The web is full of interesting and useful information. Some of the most successful web applications do nothing more than organize that information in a creative way that’s easy to digest by their users — ever heard of a little company called Google? However, organizing data from the web can be a difficult and time consuming process, and many projects never launch because of this. Now, import.io is solving this problem, meaning web data is finally easy to collect, organize, and use to your advantage.
What is import.io?
import.io allows you to collect data from across the web, and then access and manipulate that data through a simple user interface. As highlighted in their introductory video, the process is very quick, and requires absolutely no coding knowledge to complete. After collecting your data, you can view it and apply edits as needed, integrate it into your application as an API (import.io has great documentation with instructions on how to do this in a wide array of languages), or download it in a variety of formats.
Using import.io
Most applications that involve complicated and computation-heavy processes have equally complicated user interfaces. I was surprised to find how easy import.io was to navigate and use.
After signing up, I downloaded their desktop application (which you will need to collect data).
For my first data collection project, I decided to create an API from a URL, in the form of a collection of posts from my personal blog.
I then entered my blog address into the URL bar, and then turned extraction on to begin building my API.
As a side note, another great feature offered by import.io is the ability to toggle JavaScript support on or off, in case you need to collect data from a JavaScript run application. From there, creating the data table was as easy as navigating a simple point-and-click interface, in which I told the application how many rows I expected to be in the table (one row or multiple), and clicked on the desired data as I named the column it was to be placed in. The impressive part was when the application correctly predicted where the rest of the data I needed was located, and I didn’t have to specify where the next post title, date, or description would be. import.io doesn’t just collect data, it also predicts where your data is going to be, and adjusts itself when the location of the data is changed on the page.
After all of the data was in place, I clicked “Done” and was brought back to the “My Data” section of the application, where I could edit, implement, and export my data as needed. You can export the data in a number of ways, including as JSON, TSV, or using Google Sheets.

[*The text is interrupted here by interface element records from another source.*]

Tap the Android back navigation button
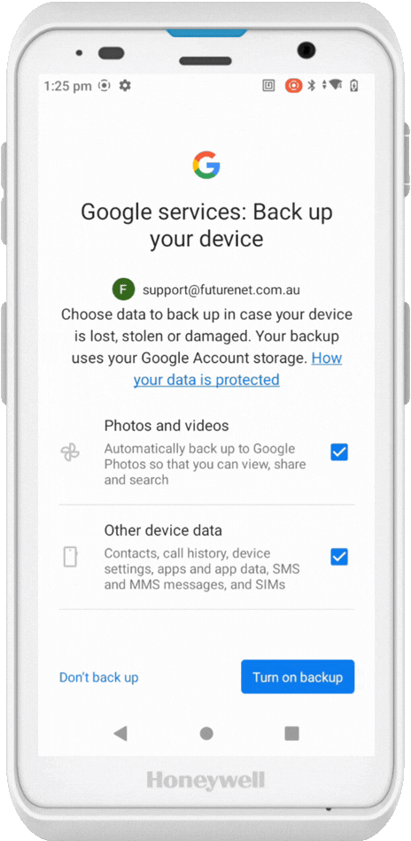 [x=120, y=733]
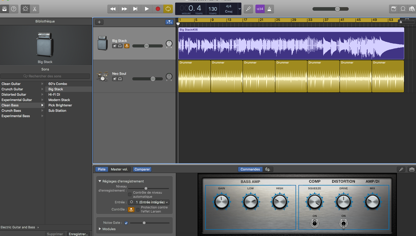Image resolution: width=416 pixels, height=236 pixels.
Task: Uncheck the Noise Gate checkbox
Action: (x=126, y=223)
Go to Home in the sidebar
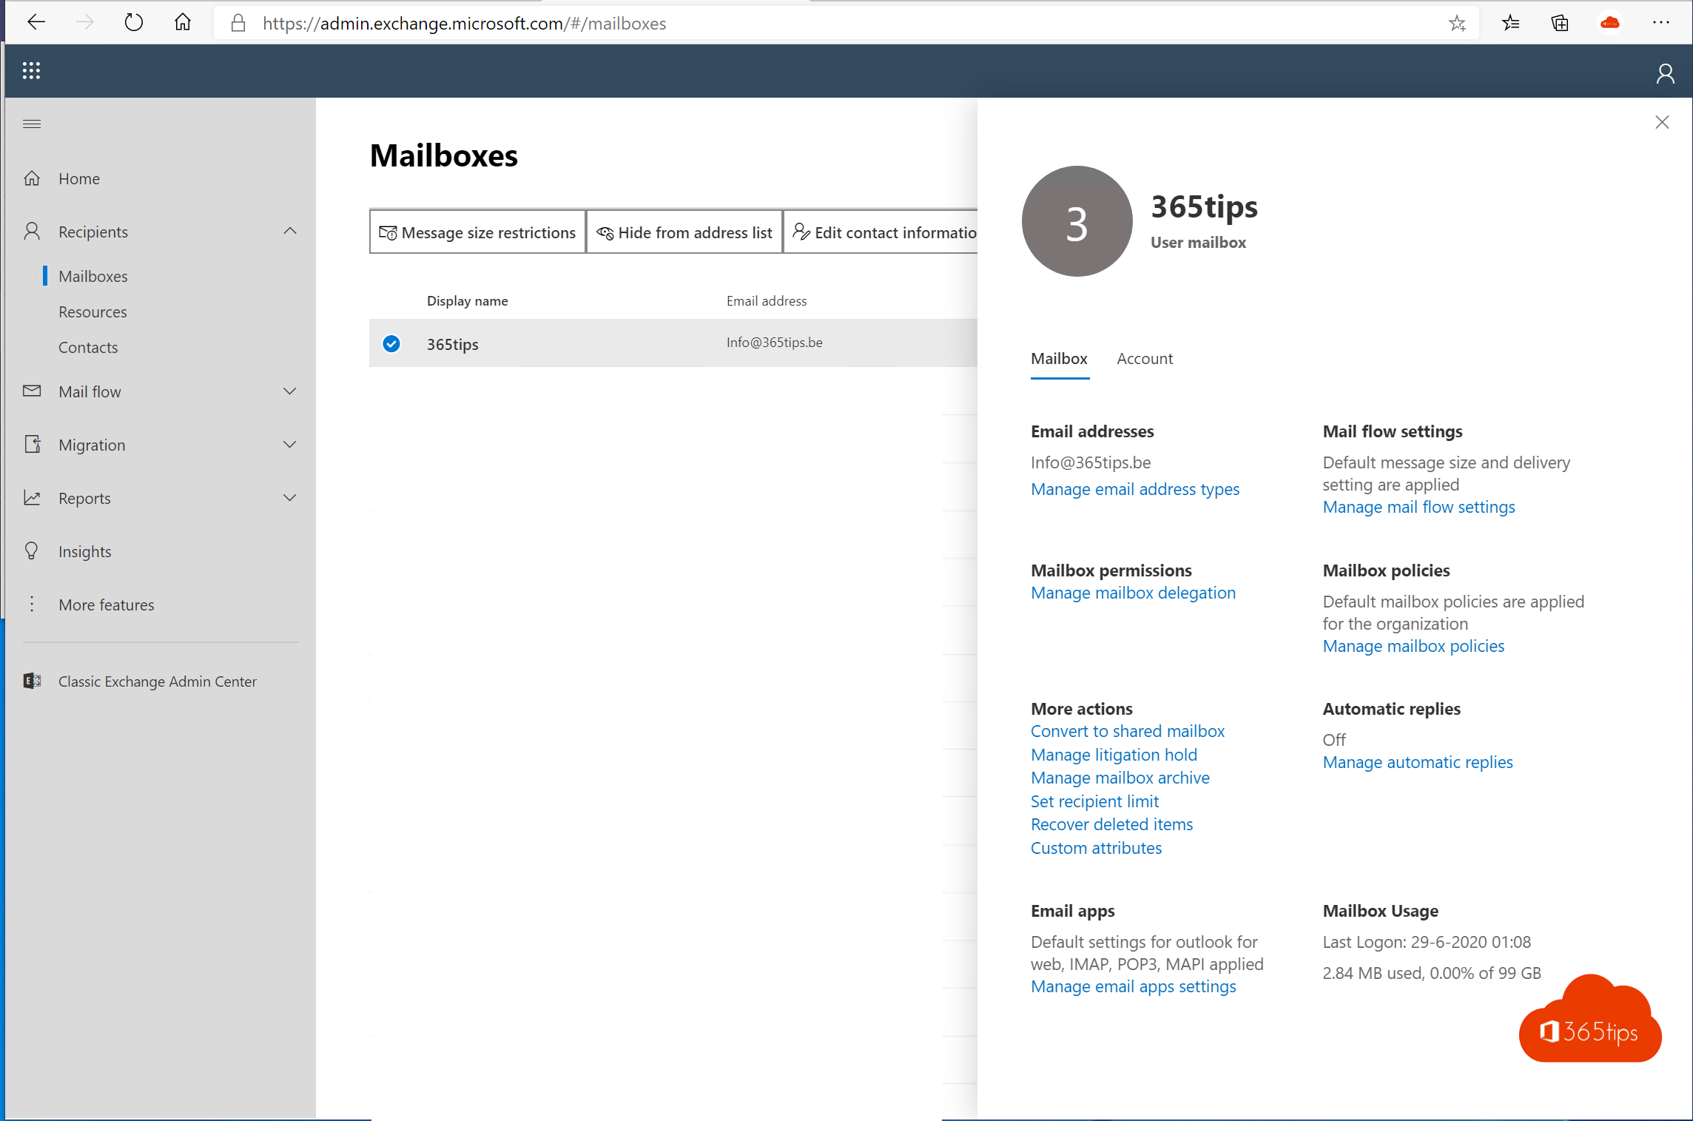 (x=79, y=178)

Here’s a sample of the automatically generated JSON code from my Recent Posts data collection:
{
"title": "http://blog.timevko.com/2014/07/03/yo-possibilities-endless",
"title/_text": "The Yo API: The Possibilities Are Endless",
"description": "Yo has gotten quite a bit of attention recently. If you haven’t heard of Yo before, the concept is simple. You download the app, add your friends, and tap on their usernames to send them a notification that says “Yo” (complete with sound effect). That’s it. The app has been called useless, insecure, brilliant, and incredibly versatile.....",
"date": "03 Jul 2014",
"title/_source": "/2014/07/03/yo-possibilities-endless"
}
Using import.io to create this quick data collection only tok me about five minutes, and it was perfectly accurate. The best part? I didn’t pay a dime. import.io is free to use for life, and has an option for enterprise solutions as well.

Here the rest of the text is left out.